_文書の抜粋_.
▼

歳を取った今となっては判らなくもない。チェーンの店長は例えれば大名から選ばれた<城主>であり、城主には、任された以上、絶対に落城は許されないと言う責任を背負わされる。当然、自分に合った優秀な家来を配置しなければならない。侍大将、組頭、こう言った人材配置に常日頃、奔走しているのである。

結果、ふさわしい人材を求めざるを得ない。当然、見極めも厳しくなる。だが、そんな職場に限って募集欄を見ると決まって<未経験歓迎>とか<ブランクOK>とか書いてあったりする。厳しい見定めをするのであれば、いっその事、募集要項を厳しくした方が良いと思う。つまり、経験者優遇ではなく、経験者募集で良いと言う事。ブランクOKなんてしないで、ブランクお断りの方が応募者は安心するのではないか?

募集を厳しくする事は悪い事ではないと私は思う。そうする事で募集側が期待外れに合わなくても良い訳だし、応募側も絞ってくれた方が行きやすい。ハッキリさせた方が、お互いにメリットが多いのではなかろうか?

6:余計な念を押してくる人

アルバイトは歳を取れば取るほど応募し辛くなり、上手く入社出来たとしても嫌な事を経験しやすい。望む望まぬに限らず、それは向こうから勝手にやってくる。
これは地元の100円ショップでの経験談。この100円ショップ、現在は大手企業のイオングループに吸収され、ライバルのダイソーと競争してたのは一昔前の時代だろう。要は少々、落ち目の中小企業。この100円ショップについて、ちょっとした知識を披露しておこう。

物価高の日本で大活躍の安売り商売だが、売られている商品は何処から来るのか御存じだろうか?この大安売りの商品は、各地で倒産した企業から安く買い取られ、リサイクルされて100円ショップに並ぶ。倒産した企業からすれば、捨てるよりは1円でも10円でも金に換えて終わりにしたい。100円ショップは、そこに付け込んだ商売とも言える。
実際に働いてみて感じた事が幾つかある。一番目についたのは客の態度である。まともな客が大半ではあるが、極少数で嫌な客がやってくる。仕方ねえから買ってやるんだ的な態度をしてくる客が居る。明らかに安売り商売を馬鹿にしているのである。100円の物を買うのに態々1万円札を出してきたり、カードを使えるか?とか聞いてきたり、店員の態度がああだこうだと訴えてきたり、家電製品はあるか?とか無茶な事を聞いてきたり、挙句の果ては、クレーム対応した客が表に出て罵詈雑言を吐き散らし、通りかかる赤の他人に「あの店ね、〇〇なのよ。酷いでしょ~」とか同情を求めたり。こう言った面倒臭さは安売り店ならではの出来事であり、他の普通の店では起きた事が無かった。
そこで、こんな事が脳裏を過った。

▲

_記録_.
▼

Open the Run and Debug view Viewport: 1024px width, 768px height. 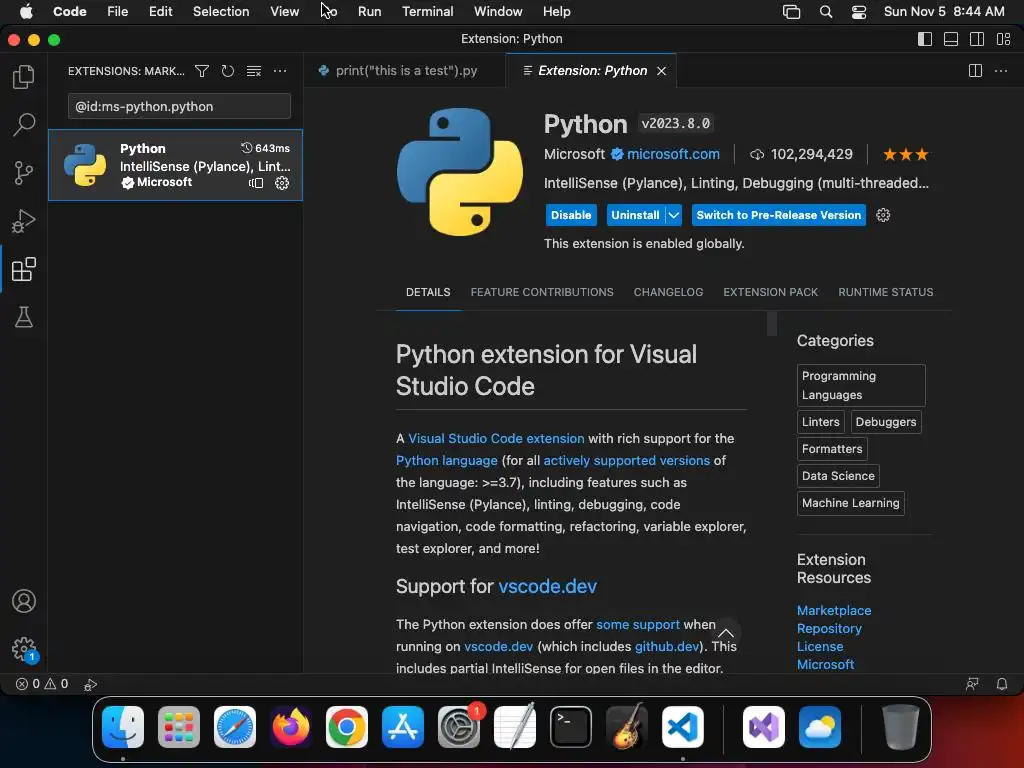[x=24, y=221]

▲
▼

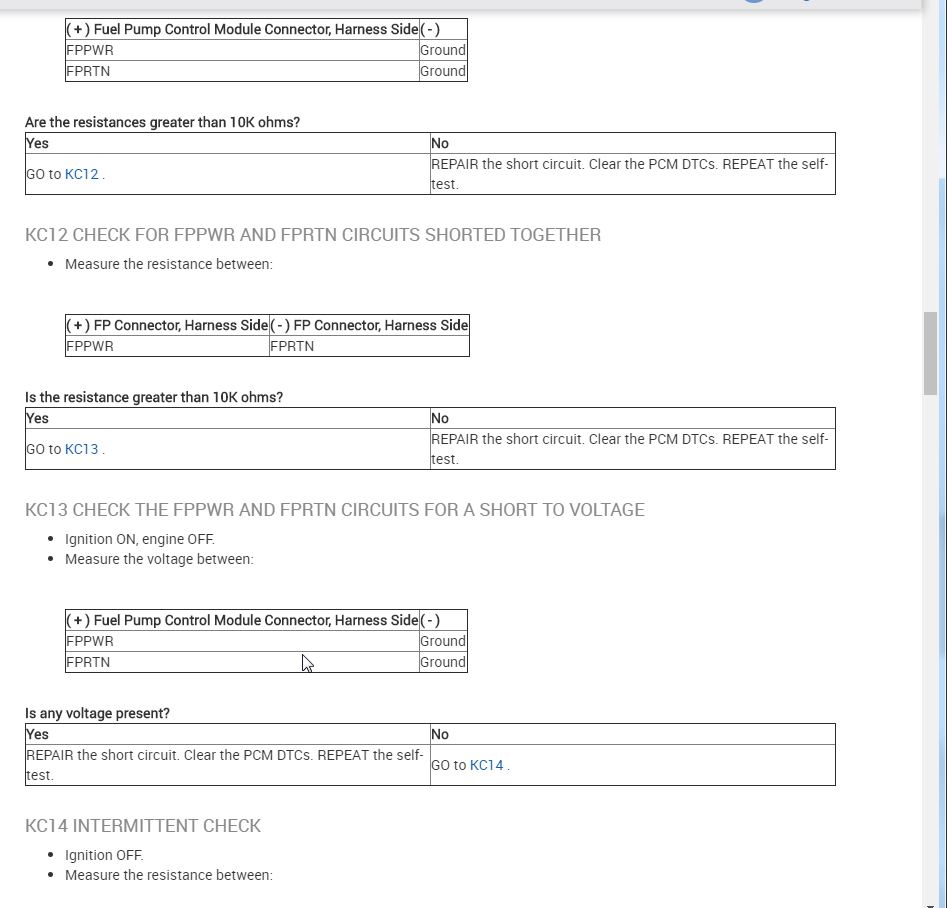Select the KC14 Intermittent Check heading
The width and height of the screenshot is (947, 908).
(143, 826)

▲

_課題_.
a - 文書の抜粋によると、100円ショップに並ぶ商品はどこから来ているか。
b - 文書の抜粋で山括弧< >に囲まれている語句をすべて書き出しなさい。

_解答_.
a - 各地で倒産した企業から安く買い取られ、リサイクルされたものです。

b - 城主、未経験歓迎、ブランクOK